L'histoire :
Une ville européenne, sans doute Paris. L’auteur est assis à une terrasse de café avec le dessinateur, tous les deux échangeant sur la situation passée de Reza, quelques années auparavant et la possibilité de l’aider à réaliser un album témoignage. Celui-ci, né en 1980, est en effet un immigré afghan, ayant transité par l’Iran pour se réfugier à Paris, pourchassé parce que faisant partie de la communauté Hazara, minoritaire. Le 5 mars 2010, il est convoqué à l’Office français de protection des réfugiés et apatrides, afin d’être interrogé sur son parcours. C’est par le biais de cette convocation et interrogatoire, que le scénariste déroule le fil de l’histoire de son ami et impose un rythme à son histoire. Car la question posée principale est : « Monsieur, d’après votre carte de séjour iranienne et votre carte d’identité afghane, vous êtes né à Bâmiyân, en Afghanistan.
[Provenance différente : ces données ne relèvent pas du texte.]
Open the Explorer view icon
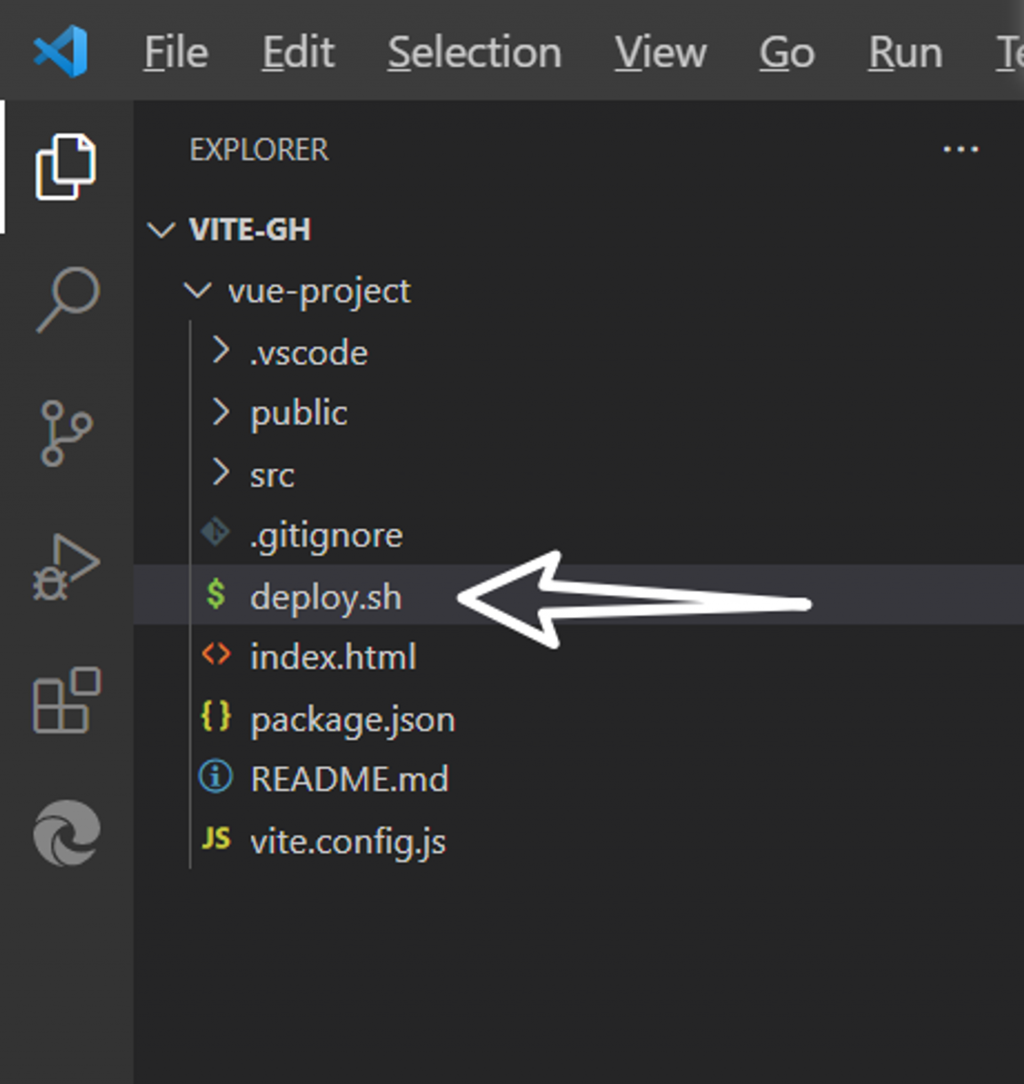The height and width of the screenshot is (1084, 1024). point(66,165)
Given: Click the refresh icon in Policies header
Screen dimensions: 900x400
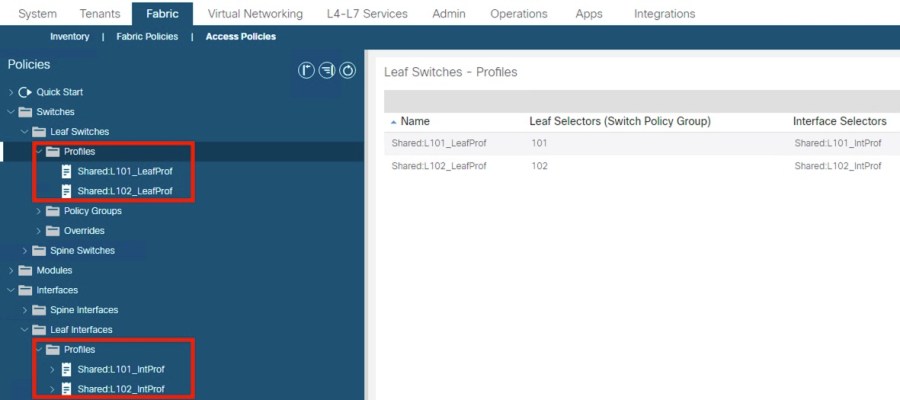Looking at the screenshot, I should pyautogui.click(x=348, y=71).
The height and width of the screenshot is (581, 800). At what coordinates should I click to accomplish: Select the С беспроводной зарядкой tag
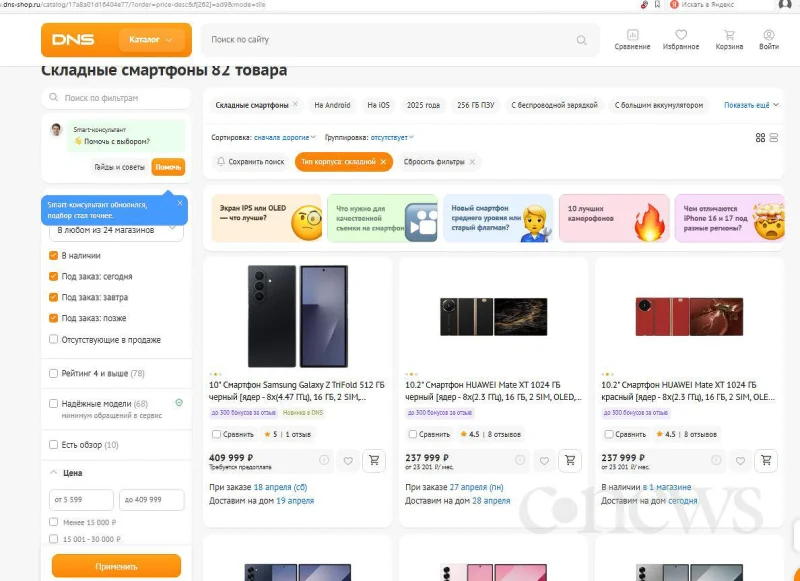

Alors pourquoi déclarez-vous être né à Mashhad, en Iran ? »
Ce qu'on en pense sur la planète BD :
C'est tout d'abord la couverture qui attire le regard. Un vert profond et des calligraphies de type persan évoquant Les mille et une nuits. Yann Damezin, illustrateur et auteur issu d'Emil Cohl à Lyon, a été remarqué avec le magnifique Majnoun et Leïli - Chants d'outre-tombe, paru en 2022 à la Boîte à Bulle, où il revisitait un conte oriental avec un style ciselé. Passionné entre autres de miniatures persanes, il s'attelle ici à nous immerger dans l'univers de l’auteur, en utilisant un graphisme en 2D, fait de calligraphies et de traits superbement colorés, tout en rondeurs et déformations. Il se met d'ailleurs en scène, au départ et à certains moment, pour mieux jouer à l'ingénu, posant des questions à son interlocuteur. Cette mise en abîme est ingénieuse, en ce qu'elle permet à tout un chacun de mieux comprendre la vie parfois si différente de Reza et de sa famille, musulmans parmi d’autres musulmans. Au-delà de la prouesse graphique absolument remarquable, nous plongeant dans la richesse de cette culture Hazara, on se prend à se réconforter d'être né en France, à mille lieux des difficultés vécues par ces populations brimées, étouffées, harcelées, tiraillés entre groupes religieux antagonistes et enjeux de pouvoirs. Nous ouvrant les yeux sur beaucoup de points complexes de ces conflits passés qui ont entaché les années 90 en Afghanistan et en Iran, Hazara blues se pose comme un brillant documentaire autobiographique, dont la sincérité, le recul et la poésie nous touchent de plein fouet. La fin, porteuse d'un certain espoir, émeut, mais laisse cela dit sceptique sur notre capacité d'humains à vivre ensemble. Un blues majeur faisant office de conte, à recommander dés l’entrée en collège.